Pero, además, Arthur empezó a redactar eslóganes publicitarios para una agencia que promocionaba medicamentos y que acabaría adquiriendo, y a participar en otros negocios en los que mostraba una tremenda indiferencia hacia los conflictos de interés. Fundó una revista de información médica donde se publicaban anuncios ideados por su propia agencia, artículos que reseñaban positivamente los medicamentos promocionados en esos anuncios y escritos por médicos que cobraban de las empresas de los Sackler, y más adelante artículos sobre los medicamentos de la empresa farmacéutica familiar. El caso más clamoroso de estos conflictos de intereses –que las agencias reguladoras estadounidenses no investigaron, en parte, por el talento de Sackler para pasar desapercibido, pero también porque compraba a sus responsables con trabajos, publicaciones y dinero– fue el de Valium.
El caso de Valium
La agencia de Sackler fue la encargada de diseñar la campaña de promoción, que lo presentaba como un medicamento para casi todos los males: la “tensión psíquica”, los espasmos musculares, las lesiones deportivas. Un anuncio de su agencia mostraba a la consumidora ideal: una mujer de 35 años, soltera y psiconeurótica. Pero Valium también servía para “el ama de casa exhausta, la mujer profesional que ha perdido la alegría y la bruja menopáusica”. Sackler cobraba una comisión por las ventas –el modelo de bonos que luego implantaría su sobrino Richard en Purdue– y el medicamento hizo inmensamente ricos a los tres hermanos. El problema radicaba en que la campaña publicitaria del producto se había basado, además de en una caricatura de la mujer del momento y una exageración de su utilidad en pacientes muy distintos, en que no era un producto adictivo. A pesar de que el fabricante “había informado a los médicos y los reguladores de que se podía recetar el medicamento sin miedo al consumo excesivo, porque a diferencia de los barbitúricos esos tranquilizantes no eran adictivos”, en realidad, dice Keefe, la empresa no realizó un solo estudio que analizara si generaba adicción.
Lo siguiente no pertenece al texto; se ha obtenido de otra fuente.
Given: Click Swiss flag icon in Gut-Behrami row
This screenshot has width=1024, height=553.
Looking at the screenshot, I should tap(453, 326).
«La campaña publicitaria del producto se había basado en que no era adictivo»
Sackler lo promocionó con todos los recursos a su disposición y siempre negó que creara dependencia. Su estrategia, y más tarde la de sus descendientes con OxyContin, fue desacreditar a quienes se enganchaban, al afirmar que tenían una naturaleza adictiva, que eran alcohólicos o que el síndrome de abstinencia que sentían era en realidad la prueba de que su malestar no había desaparecido y debían seguir tomando Valium.
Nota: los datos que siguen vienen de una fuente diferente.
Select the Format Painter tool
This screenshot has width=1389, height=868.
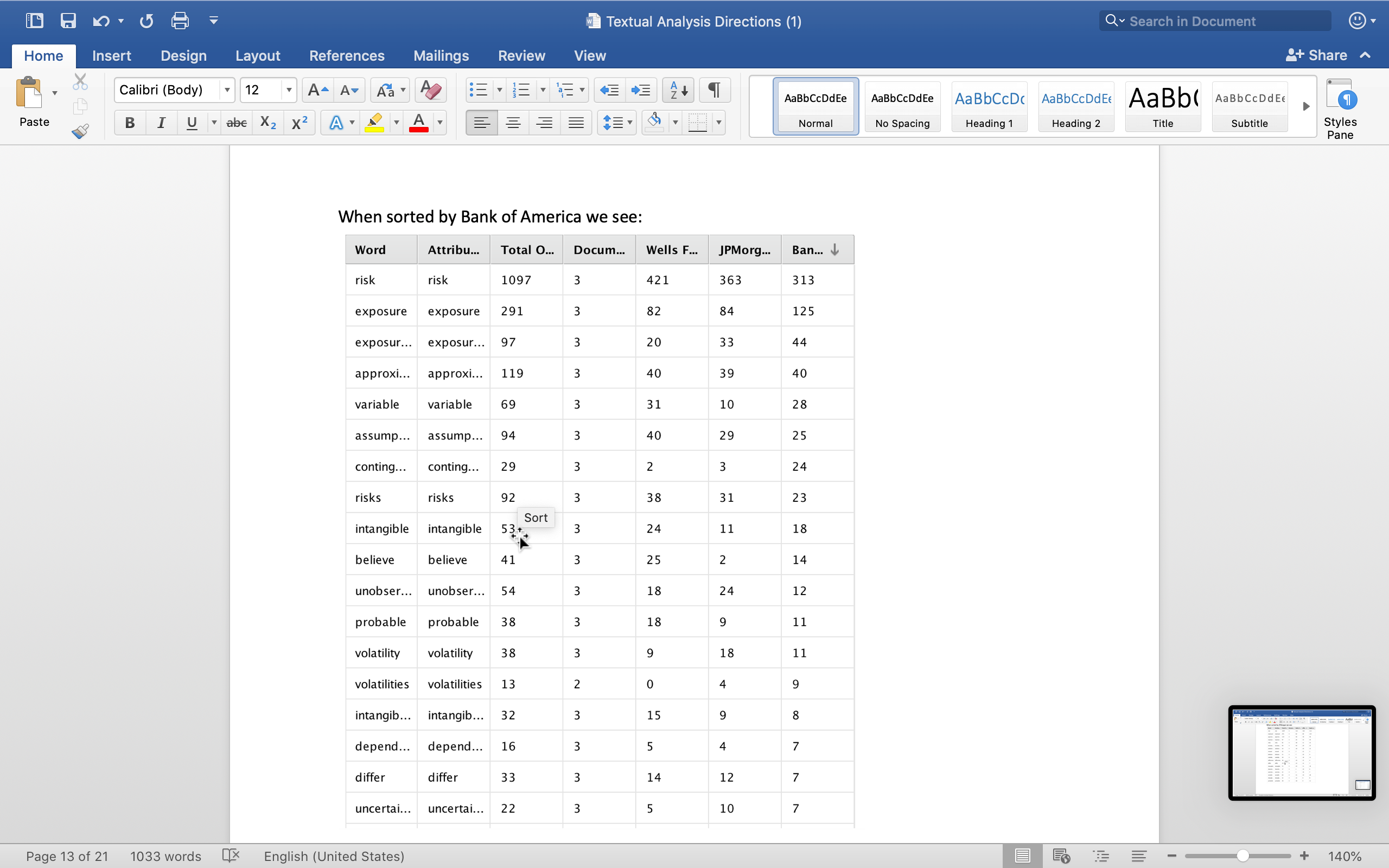point(80,131)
Con esa fortuna, Arthur y sus hermanos se convirtieron en playboys con amantes y esposas jóvenes, en coleccionistas de arte chino antiguo, en viajeros por Europa y, gracias a sus importantes donaciones, su creciente actividad farmacéutica y el marketing médico, en personajes sociales agasajados por los políticos y unos responsables de instituciones que esperaban sus donaciones y estaban dispuestos a dar el nombre de la familia Sackler a nuevas salas de exposición, laboratorios de investigación o edificios enteros. Pero para los Sackler “la filantropía no era caridad”, dice Keefe, sino “un negocio” que permitía exaltar el apellido familiar, mientras Arthur y sus hermanos se desligaban públicamente de los efectos de los medicamentos que promocionaban o, más tarde, en el caso de la segunda generación al mando de Purdue, que fabricaban.
El imperio del dolor es una obra monumental que forma parte de la tradición estadounidense sobre biografías de grandes sagas de millonarios bigger than life pero también es una denuncia periodística de un escándalo sanitario. Lo mejor del libro, además de su agilidad narrativa y su buen ojo para detalles como las preferencias artísticas de Arthur o su extraña psicología, que le hacía querer pasar desapercibido y al mismo tiempo dejar un legado para la posteridad, es que ese escándalo se entiende mucho mejor en el contexto de la historia familiar. Una historia que a su modo lo es también del predominio del dinero en la cultura y la política estadounidenses, los fallos regulatorios de unas instituciones ineficientes y el triunfo del engaño y las medias verdades.